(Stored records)
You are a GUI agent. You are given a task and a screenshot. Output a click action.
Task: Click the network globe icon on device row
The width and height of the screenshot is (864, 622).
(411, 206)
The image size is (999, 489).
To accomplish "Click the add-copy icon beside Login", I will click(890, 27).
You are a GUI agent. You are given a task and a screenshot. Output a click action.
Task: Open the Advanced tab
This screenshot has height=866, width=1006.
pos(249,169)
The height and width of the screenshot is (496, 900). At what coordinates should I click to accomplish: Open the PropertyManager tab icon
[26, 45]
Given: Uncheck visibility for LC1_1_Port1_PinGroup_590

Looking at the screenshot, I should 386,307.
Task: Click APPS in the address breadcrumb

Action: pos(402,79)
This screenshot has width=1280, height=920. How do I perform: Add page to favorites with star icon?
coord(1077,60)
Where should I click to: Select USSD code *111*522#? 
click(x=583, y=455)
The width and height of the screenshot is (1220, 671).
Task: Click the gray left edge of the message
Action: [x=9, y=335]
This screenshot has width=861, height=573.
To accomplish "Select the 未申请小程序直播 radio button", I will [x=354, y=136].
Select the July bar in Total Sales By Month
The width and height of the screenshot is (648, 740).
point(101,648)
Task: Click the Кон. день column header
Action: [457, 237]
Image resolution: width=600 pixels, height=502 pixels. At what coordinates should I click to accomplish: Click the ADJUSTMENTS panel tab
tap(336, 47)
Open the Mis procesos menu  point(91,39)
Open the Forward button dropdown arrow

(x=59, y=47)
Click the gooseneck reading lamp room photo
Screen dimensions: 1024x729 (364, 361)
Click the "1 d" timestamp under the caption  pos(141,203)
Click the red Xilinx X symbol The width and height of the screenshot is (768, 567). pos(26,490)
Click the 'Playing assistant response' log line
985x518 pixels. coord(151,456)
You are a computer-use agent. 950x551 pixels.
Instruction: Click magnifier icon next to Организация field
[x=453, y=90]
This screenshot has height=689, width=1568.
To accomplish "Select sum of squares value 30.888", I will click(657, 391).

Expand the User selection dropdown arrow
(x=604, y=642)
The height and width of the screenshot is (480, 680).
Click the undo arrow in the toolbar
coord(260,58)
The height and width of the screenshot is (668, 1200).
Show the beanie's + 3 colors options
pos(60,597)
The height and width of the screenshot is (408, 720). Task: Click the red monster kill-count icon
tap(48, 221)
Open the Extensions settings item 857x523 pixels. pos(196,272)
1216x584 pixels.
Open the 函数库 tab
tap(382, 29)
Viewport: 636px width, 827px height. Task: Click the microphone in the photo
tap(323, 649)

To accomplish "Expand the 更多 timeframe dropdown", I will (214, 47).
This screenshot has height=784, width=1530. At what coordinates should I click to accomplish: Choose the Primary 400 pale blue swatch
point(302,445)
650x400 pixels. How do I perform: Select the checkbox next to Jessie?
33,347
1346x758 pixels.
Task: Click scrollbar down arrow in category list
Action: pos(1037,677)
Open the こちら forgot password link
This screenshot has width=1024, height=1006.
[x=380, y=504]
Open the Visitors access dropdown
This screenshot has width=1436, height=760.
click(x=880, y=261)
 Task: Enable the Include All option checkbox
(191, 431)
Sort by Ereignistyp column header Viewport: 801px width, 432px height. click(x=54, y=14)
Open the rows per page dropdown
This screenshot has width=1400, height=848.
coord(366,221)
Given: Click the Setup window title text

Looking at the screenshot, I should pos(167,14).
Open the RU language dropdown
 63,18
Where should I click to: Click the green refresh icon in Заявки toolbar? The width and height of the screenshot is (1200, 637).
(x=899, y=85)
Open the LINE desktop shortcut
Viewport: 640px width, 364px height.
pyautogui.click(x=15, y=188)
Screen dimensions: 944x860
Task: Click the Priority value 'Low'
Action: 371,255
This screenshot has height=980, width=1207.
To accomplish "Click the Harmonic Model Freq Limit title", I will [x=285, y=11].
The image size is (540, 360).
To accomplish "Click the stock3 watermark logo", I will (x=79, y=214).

§ What is needed: All the records above need to be printed exactly.

§ Answer box:
You are a GUI agent. You are given a task and a screenshot. Output a click action.
Task: Click the network globe icon on device row
The width and height of the screenshot is (864, 622).
(411, 206)
The image size is (999, 489).
To accomplish "Click the add-copy icon beside Login", I will click(890, 27).
You are a GUI agent. You are given a task and a screenshot. Output a click action.
Task: Open the Advanced tab
This screenshot has height=866, width=1006.
pos(249,169)
The height and width of the screenshot is (496, 900). At what coordinates should I click to accomplish: Open the PropertyManager tab icon
[26, 45]
Given: Uncheck visibility for LC1_1_Port1_PinGroup_590

Looking at the screenshot, I should 386,307.
Task: Click APPS in the address breadcrumb

Action: pos(402,79)
This screenshot has width=1280, height=920. How do I perform: Add page to favorites with star icon?
coord(1077,60)
Where should I click to: Select USSD code *111*522#? 
click(x=583, y=455)
The width and height of the screenshot is (1220, 671).
Task: Click the gray left edge of the message
Action: [x=9, y=335]
This screenshot has width=861, height=573.
To accomplish "Select the 未申请小程序直播 radio button", I will [x=354, y=136].
Select the July bar in Total Sales By Month
The width and height of the screenshot is (648, 740).
point(101,648)
Task: Click the Кон. день column header
Action: [457, 237]
Image resolution: width=600 pixels, height=502 pixels. At what coordinates should I click to accomplish: Click the ADJUSTMENTS panel tab
tap(336, 47)
Open the Mis procesos menu  point(91,39)
Open the Forward button dropdown arrow

(x=59, y=47)
Click the gooseneck reading lamp room photo
Screen dimensions: 1024x729 (364, 361)
Click the "1 d" timestamp under the caption  pos(141,203)
Click the red Xilinx X symbol The width and height of the screenshot is (768, 567). pos(26,490)
Click the 'Playing assistant response' log line
985x518 pixels. coord(151,456)
You are a computer-use agent. 950x551 pixels.
Instruction: Click magnifier icon next to Организация field
[x=453, y=90]
This screenshot has height=689, width=1568.
To accomplish "Select sum of squares value 30.888", I will click(657, 391).

Expand the User selection dropdown arrow
(x=604, y=642)
The height and width of the screenshot is (480, 680).
Click the undo arrow in the toolbar
coord(260,58)
The height and width of the screenshot is (668, 1200).
Show the beanie's + 3 colors options
pos(60,597)
The height and width of the screenshot is (408, 720). Task: Click the red monster kill-count icon
tap(48, 221)
Open the Extensions settings item 857x523 pixels. pos(196,272)
1216x584 pixels.
Open the 函数库 tab
tap(382, 29)
Viewport: 636px width, 827px height. Task: Click the microphone in the photo
tap(323, 649)

To accomplish "Expand the 更多 timeframe dropdown", I will (214, 47).
This screenshot has height=784, width=1530. At what coordinates should I click to accomplish: Choose the Primary 400 pale blue swatch
point(302,445)
650x400 pixels. How do I perform: Select the checkbox next to Jessie?
33,347
1346x758 pixels.
Task: Click scrollbar down arrow in category list
Action: pos(1037,677)
Open the こちら forgot password link
This screenshot has width=1024, height=1006.
[x=380, y=504]
Open the Visitors access dropdown
This screenshot has width=1436, height=760.
click(x=880, y=261)
 Task: Enable the Include All option checkbox
(191, 431)
Sort by Ereignistyp column header Viewport: 801px width, 432px height. click(x=54, y=14)
Open the rows per page dropdown
This screenshot has width=1400, height=848.
coord(366,221)
Given: Click the Setup window title text

Looking at the screenshot, I should pos(167,14).
Open the RU language dropdown
 63,18
Where should I click to: Click the green refresh icon in Заявки toolbar? The width and height of the screenshot is (1200, 637).
(x=899, y=85)
Open the LINE desktop shortcut
Viewport: 640px width, 364px height.
pyautogui.click(x=15, y=188)
Screen dimensions: 944x860
Task: Click the Priority value 'Low'
Action: 371,255
This screenshot has height=980, width=1207.
To accomplish "Click the Harmonic Model Freq Limit title", I will [x=285, y=11].
The image size is (540, 360).
To accomplish "Click the stock3 watermark logo", I will (x=79, y=214).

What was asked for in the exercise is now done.